Dès ce jour François ne voulut plus permettre à personne de toucher à son veau. Il l’embrassait, le caressait, le conduisait partout avec lui, lui apportait de la nourriture et partageait même avec lui son pain. L’animal ne tarda pas à s’attacher à son jeune maître.

Comme il nous restait encore deux mois avant la saison des pluies, nous les employâmes à travailler à notre grotte de sel pour en faire une demeure aussi agréable que possible ; les cloisons qui séparaient nos chambres entre elles étaient en planches, mais celles qui séparaient nos chambres de l’écurie et de l’étable étaient en pierre, la pierre interceptant mieux l’odeur. Les embellissements intérieurs furent réservés pour notre passe-temps d’hivernage. Pendant que nous nous occupions de la maçonnerie et de la charpente, ma femme, aidée de François, nous fabriquait des tapis de poil de chèvre destinés à couvrir le plancher un peu froid de nos appartements.

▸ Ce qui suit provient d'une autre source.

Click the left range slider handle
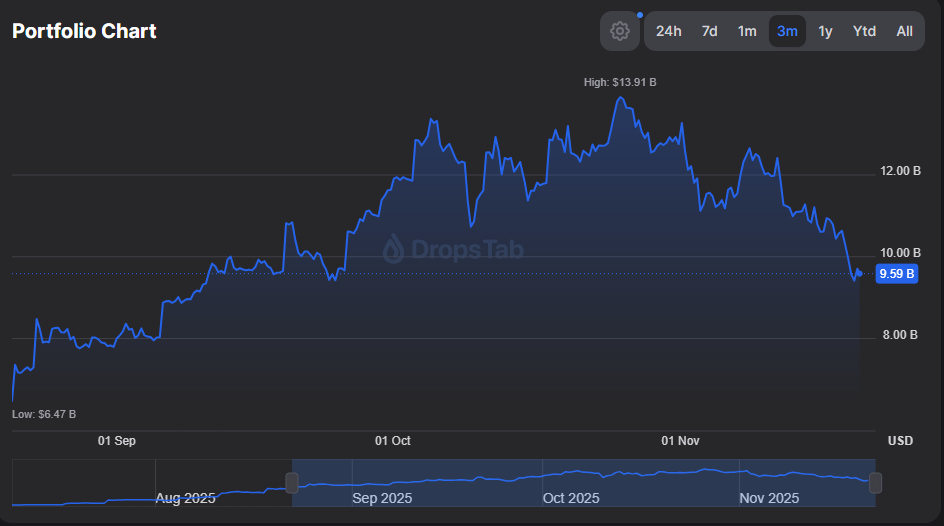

Je crois que le lecteur me pardonnera de lui dire quelques mots sur la fabrication de nos tapis. D’abord nous étendions le poil de chèvre et un peu de laine de nos brebis sur ai grands morceaux de toile à voile cousus ensemble par ma femme ; nous versions dessus de l’eau chaude tenant en dissolution de la colle de poisson ; puis nous roulions la toile ; nous la battions à coups redoublés avec des franches. À force de recommencer ces opérations, il se forma un feutre assez ferme et assez flexible.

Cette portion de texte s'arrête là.